Menurut dr. Solitaire, proses penerbitan SLHS memerlukan tahapan ketat dan harus memenuhi lima komponen utama, yaitu: surat keterangan SPPG, denah atau layout dapur, hasil uji laboratorium, inspeksi kesehatan lingkungan, dan Sertifikat Penjamah Keamanan Pangan (PKP).
"Lima komponen ini sifatnya wajib. Tanpa kelima dokumen itu, SLHS tidak bisa diterbitkan, karena semuanya terkait dengan standar kelayakan pangan dan sanitasi," tegasnya.
Selain dapur, seluruh pihak yang terlibat langsung dalam proses pengolahan makanan (penjamah makanan) juga diwajibkan memiliki Sertifikat PKP. Sertifikasi PKP dilakukan secara digital melalui ujian online dengan nilai kelulusan minimal 70 poin dan menjadi bagian integral yang harus dipenuhi untuk memperoleh SLHS.

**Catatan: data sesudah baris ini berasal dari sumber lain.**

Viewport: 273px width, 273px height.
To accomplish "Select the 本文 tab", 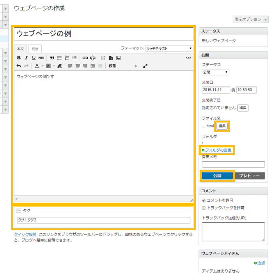I will tap(21, 49).
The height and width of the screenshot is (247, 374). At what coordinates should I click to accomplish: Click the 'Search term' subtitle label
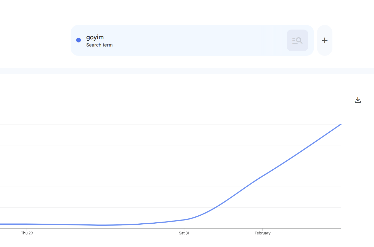(x=99, y=45)
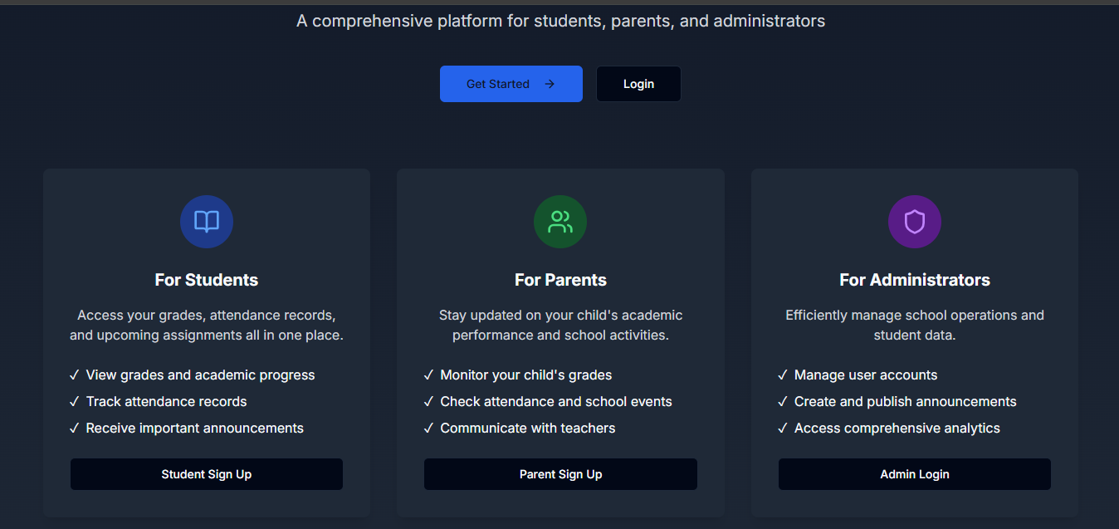Select the For Administrators heading
The width and height of the screenshot is (1119, 529).
click(x=914, y=280)
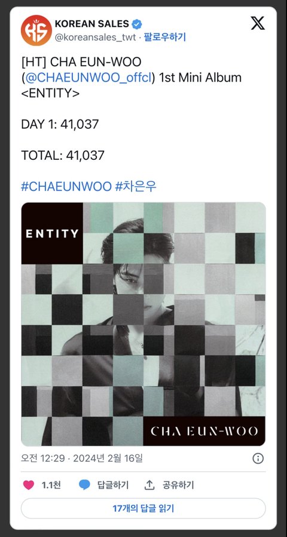The image size is (287, 537).
Task: Open the @CHAEUNWOO_offcl mention
Action: coord(88,78)
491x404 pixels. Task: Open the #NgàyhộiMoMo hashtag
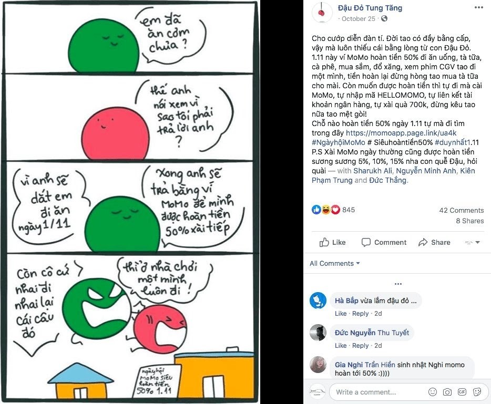(338, 142)
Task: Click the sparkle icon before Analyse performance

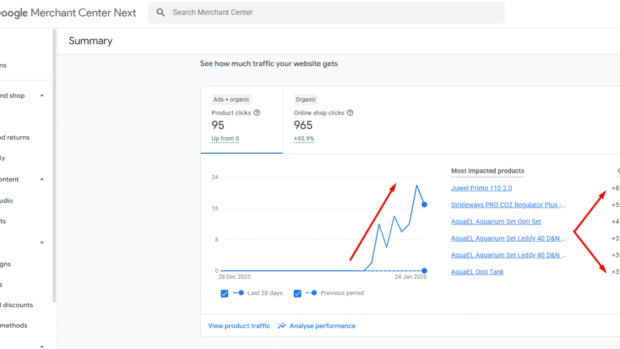Action: click(282, 326)
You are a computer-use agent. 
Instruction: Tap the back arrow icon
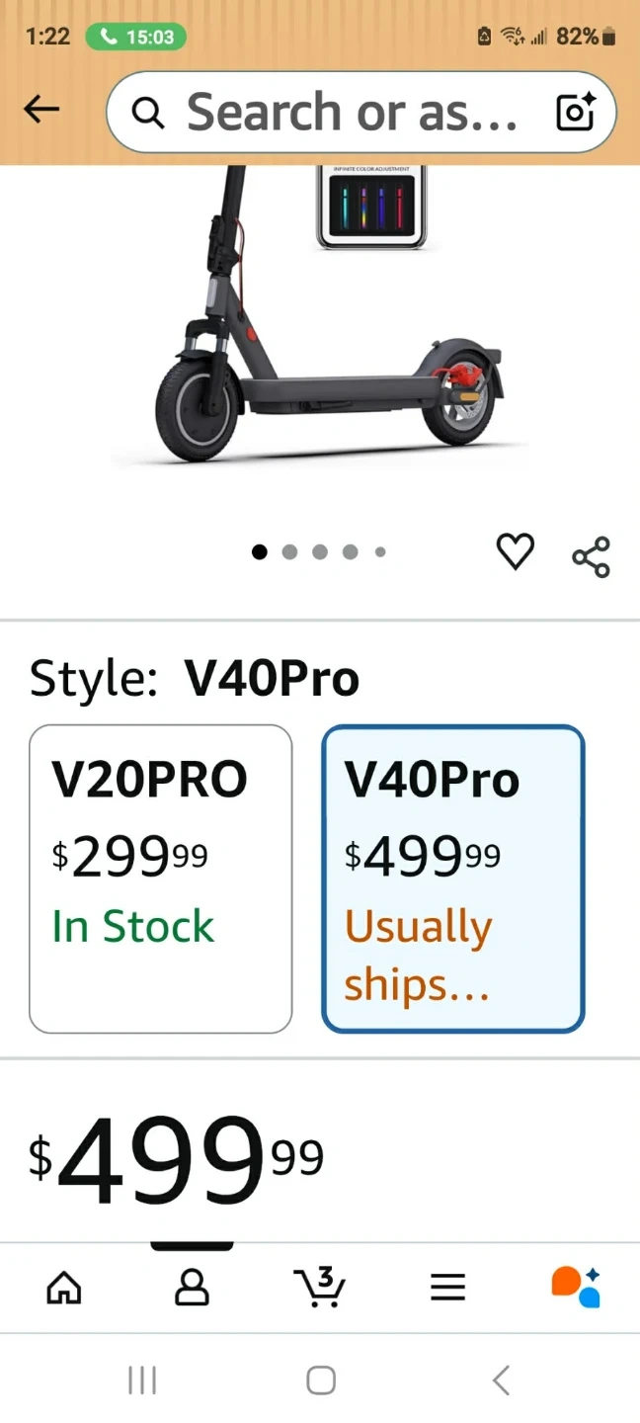point(41,111)
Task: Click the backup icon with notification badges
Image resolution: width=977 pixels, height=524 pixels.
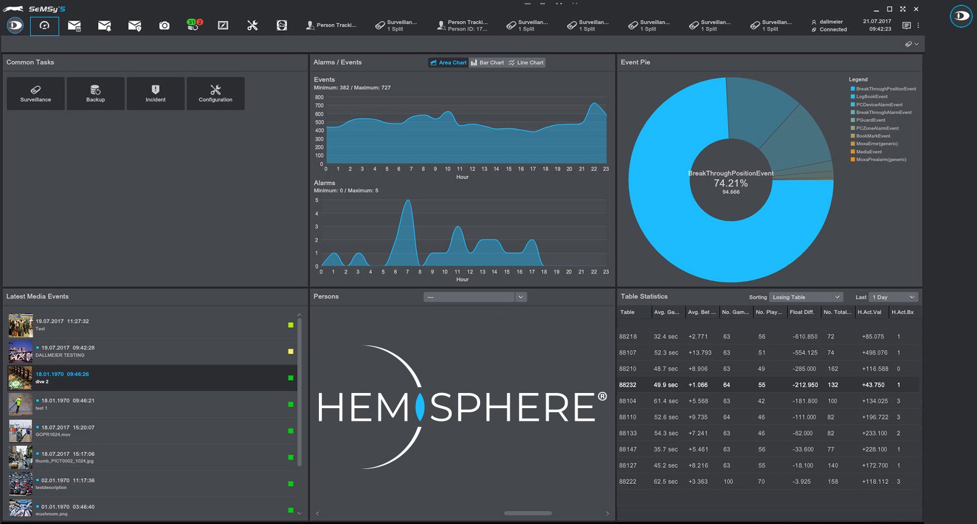Action: click(194, 25)

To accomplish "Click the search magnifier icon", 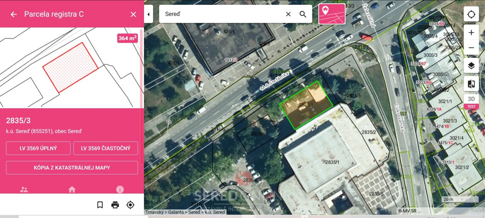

Dinkes Lakukan Pendampingan, Kewenangan Operasional di BGN
Meskipun seluruh dapur belum bersertifikat, dr. Solitaire menyebutkan bahwa kewenangan keputusan operasional berada di tangan Badan Gizi Nasional (BGN). Dinkes menyatakan tetap memberikan pendampingan selama dapur-dapur tersebut menunjukkan komitmen perbaikan.
"Kami menghargai dapur-dapur yang masih berproses. Tidak serta-merta diberhentikan, selama ada komitmen perbaikan dan memenuhi tahapan yang sudah ditentukan," katanya.
Lebih lanjut, dr. Solitaire menegaskan bahwa kepemilikan SLHS bukanlah akhir pengawasan. Setelah sertifikat terbit, Dinkes akan tetap melakukan pemantauan berkala setiap enam bulan, mencakup uji laboratorium ulang dan inspeksi sanitasi untuk memastikan mutu makanan tetap terjaga. SLHS sendiri berlaku selama enam bulan dan harus diperbarui.
Dinas Kesehatan juga mengakui adanya tantangan dalam penyesuaian standar higienitas di awal pelaksanaan program.
"Program MBG ini baru berjalan, jadi wajar masih ada proses penyesuaian. Kami di Dinas Kesehatan terus mendampingi, agar semua dapur bisa segera memenuhi standar SLHS dan memastikan keamanan konsumsi anak-anak," pungkasnya.(FKR)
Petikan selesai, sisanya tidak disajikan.